START INPUT DATA
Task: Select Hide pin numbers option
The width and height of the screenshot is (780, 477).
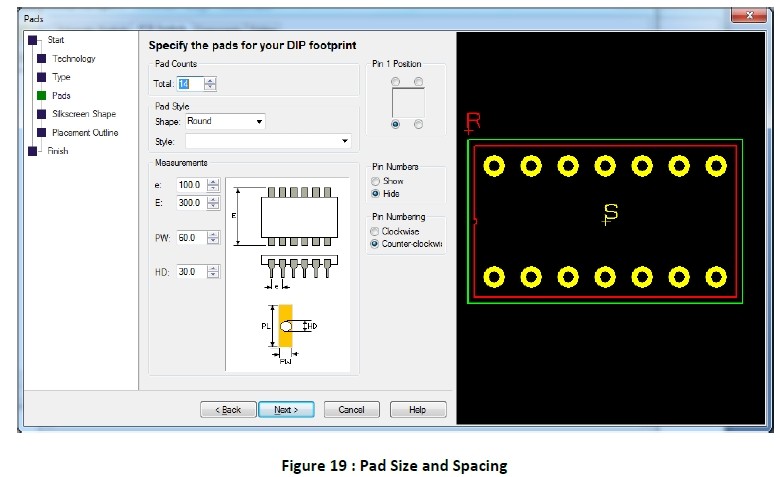Action: [x=376, y=193]
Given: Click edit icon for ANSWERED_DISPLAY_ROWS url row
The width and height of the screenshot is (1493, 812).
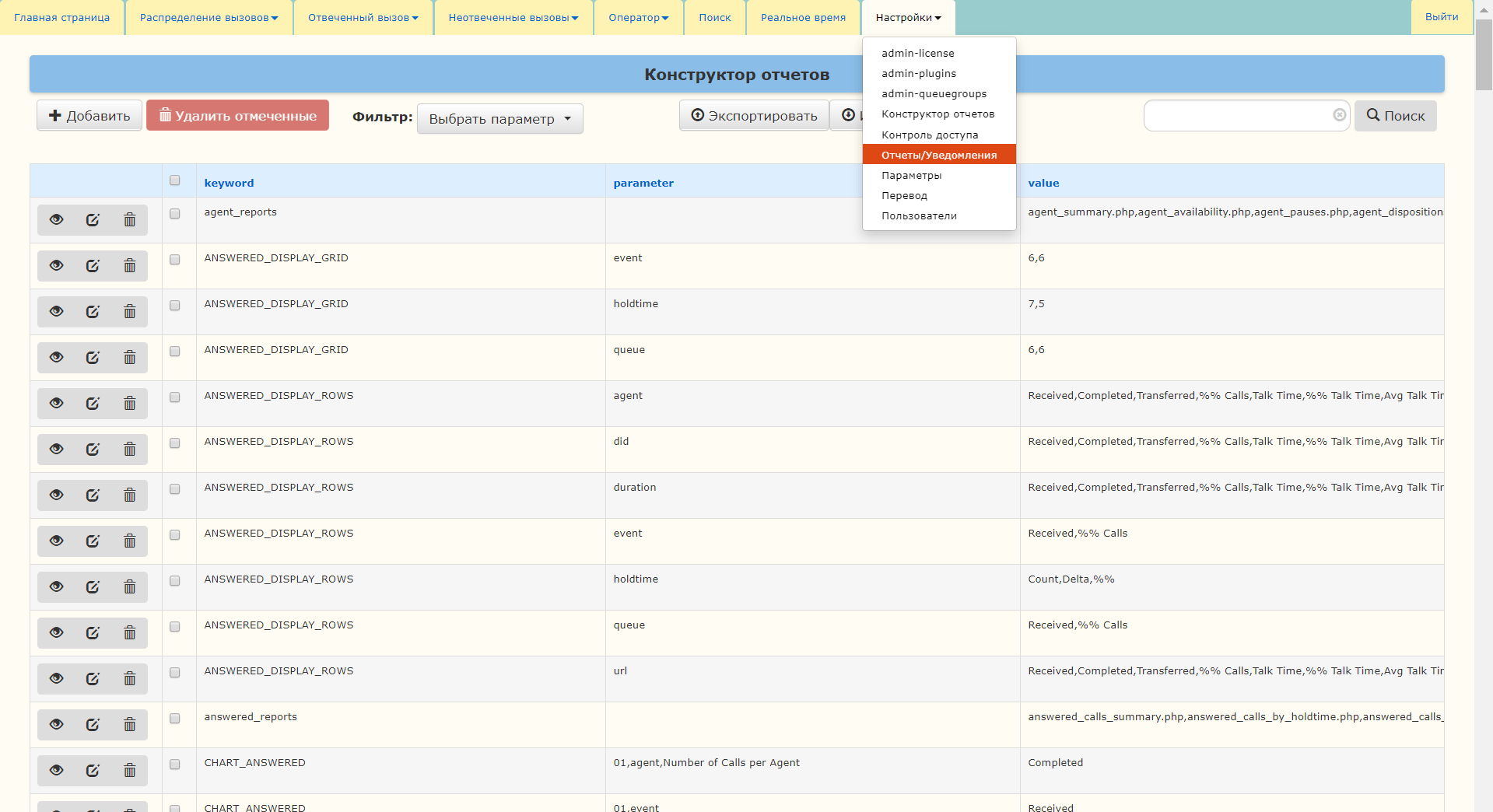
END INPUT DATA
▶ TASK PROMPT
Omit every picture while printing the data word for word.

▶ EXERCISE OUTPUT
Task: Select Hide pin numbers option
The width and height of the screenshot is (780, 477).
Action: [x=376, y=193]
Given: Click edit icon for ANSWERED_DISPLAY_ROWS url row
The width and height of the screenshot is (1493, 812).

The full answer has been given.